Instead of a lavish, Straussian orchestra there are just nine players, including Richard Peirson, who directs from the piano, having condensed the original score into an inventive and faithful arrangement for chamber ensemble.
Peirson also periodically appears among the revellers to snatch a dance and a swig of champagne. He can easily do this because his players are situated not in a pit but in a small bandstand upstage, in full view. This not only integrates the musicians into the scenery but also adds to the intimate cabaret vibe.
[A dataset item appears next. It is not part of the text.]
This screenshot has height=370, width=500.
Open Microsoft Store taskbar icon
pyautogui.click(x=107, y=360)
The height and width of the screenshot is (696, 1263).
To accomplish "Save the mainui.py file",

So it’s the same story but, to both eye and ear, a different world, one concocted and brought to life by Davey Kelleher. The director’s vision embraces complexity in small spaces, including his enhanced role for the musicians, plus plenty of farcical melodramatics and laugh-out-loud physical humour. But, like Peirson, he remains faithful to the spirit of the original.
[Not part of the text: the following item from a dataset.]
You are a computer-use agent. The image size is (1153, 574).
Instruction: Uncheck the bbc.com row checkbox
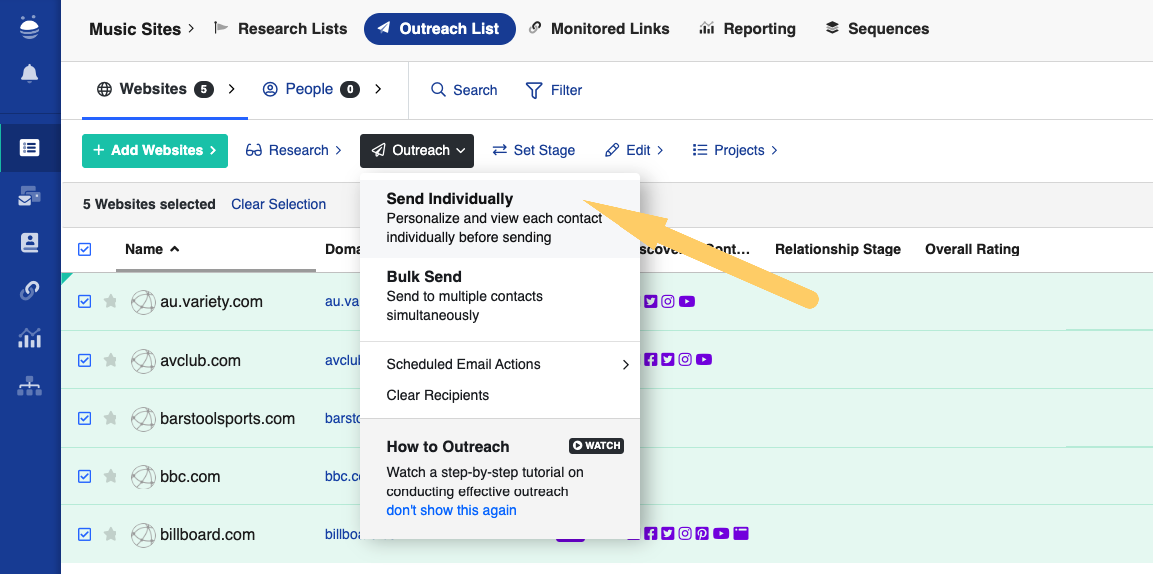click(85, 476)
The cast must fire on all cylinders for any of this to come off. They do, and not only vocally. It’s a story where the women triumph and the men do silly things, and the excellent portrayals by Ben McAteer of the vengeful Falke, Aaron O’Hare as the ludicrously amorous Alfred and Seán Boylan as the jovial prison governor Frank are all shot through with expertly executed silliness.
In this they are led by the tenor Alex McKissick, as Eisenstein, Falke’s deserving victim, whose silliness is hilariously at odds with his matinee-idol looks and obvious accomplishment as a dancer.
The women have nearly all the best tunes. The musical highlights belong to Jade Phoenix as Rosalinde – Eisenstein’s wife – and Sarah Shine as her maid. Sharon Carty is clearly having a blast as the bored and androgynous Prince Orlofsky.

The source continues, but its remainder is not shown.